TASKS TO COMPLETE:
- 1) According to the article on New Jersey State Police recruitment, how many online applications were received?
- 2) In the article on New Jersey State Police recruitment, copy the passage from "The New Jersey" to "that wasn't expected." word for word.

The New Jersey State Police is looking for a few good men and women, but they're getting an overflow reaction from trooper candidates that wasn't expected.

State Attorney General Jeff Chiesa says, "After receiving more than 12,000 online applications, it is our goal to graduate approximately 250 total troopers in the 152nd and 153rd state police classes in 2013."

He says, "We need to make sure we have a sufficient number of state troopers because the current tight economic times has put pressure on our cities and towns and their police departments- and criminals are not scaling back their threats to society because police departments are hard-pressed. While the ranks of the troopers have dwindled due to attrition, their mission has only grown. The State Police play a critical role in fighting crime and emergency response efforts - troopers fill a huge roll in connecting municipal police departments to intelligence sharing, crime trends and by providing investigative resources and tactical experience."

Chiesa adds, "During the recruitment process, representatives from the NAACP and clergy leaders stood shoulder to shoulder with us to get the word out, and those efforts have yielded much fruit…We received the most diverse group of applicants in state police history - and more than 96 hundred of them met all the qualifications…And more than 85 hundred of those qualified applicants have scheduled themselves for physical testing…nineteen percent are Hispanic, fifteen percent are African American, fourteen percent are female, three percent are Asian, and two percent listed more than one category…In every category, our diversity has improved, and I want to thank our community leaders for stepping up to help make this happen."

He says, "As one of the nation's most richly diverse states, I think it's essential that we strive to have local county and state law enforcement agencies that reflect our state's diversity…Diversity is an invaluable asset to the law enforcement mission - it can only strengthen public confidence, particularly in our urban centers."

DATA FOR REVIEW:
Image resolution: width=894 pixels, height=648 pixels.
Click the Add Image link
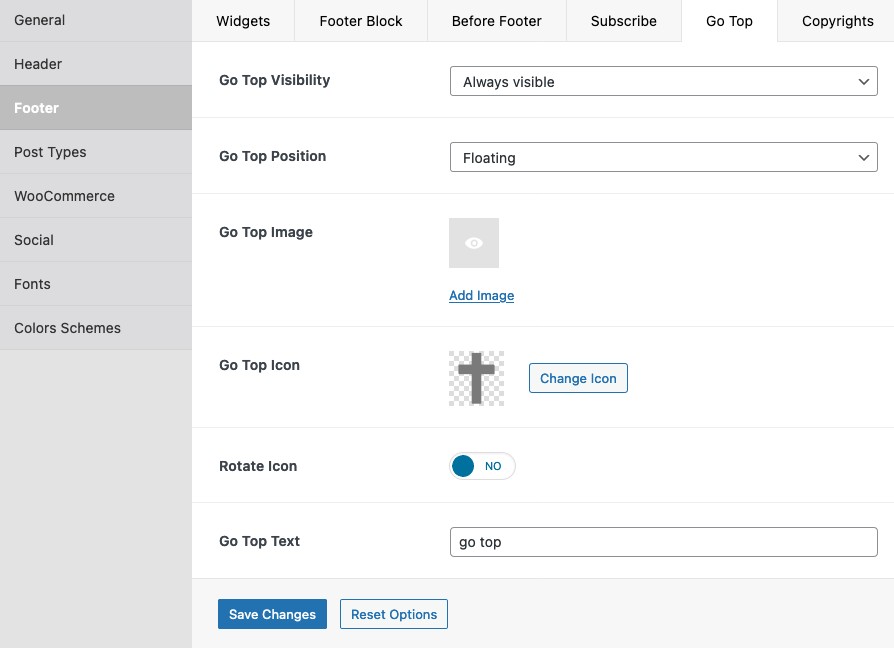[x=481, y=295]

...

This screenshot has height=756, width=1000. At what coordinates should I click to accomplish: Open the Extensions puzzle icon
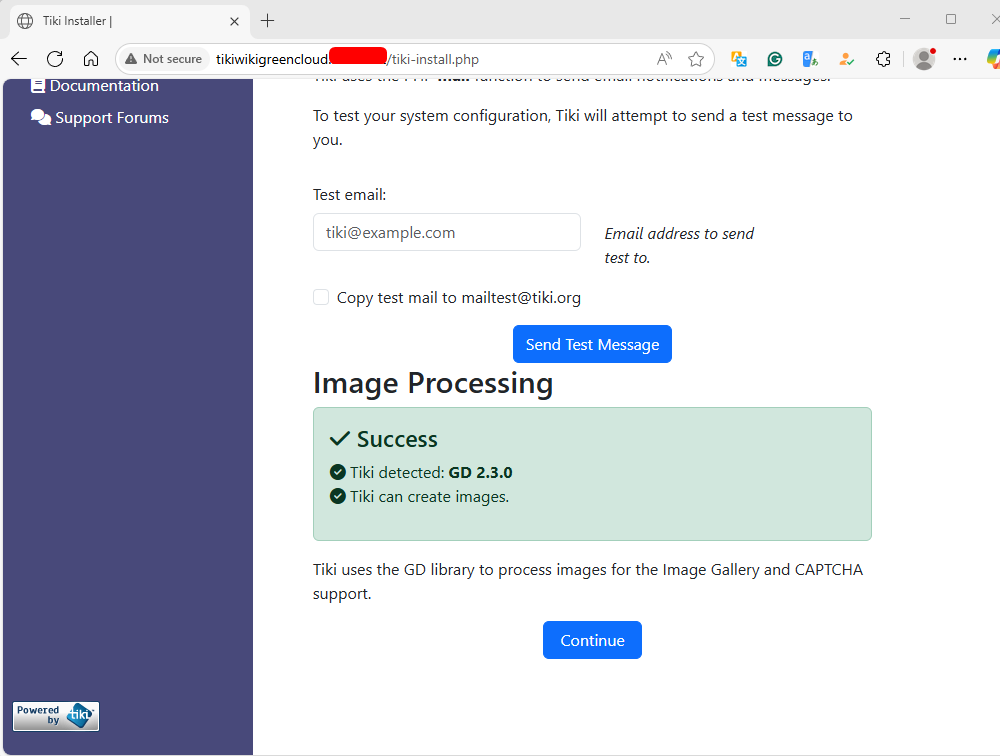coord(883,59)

ANSWERS:
- 1) More than 12,000.

- 2)
The New Jersey State Police is looking for a few good men and women, but they're getting an overflow reaction from trooper candidates that wasn't expected.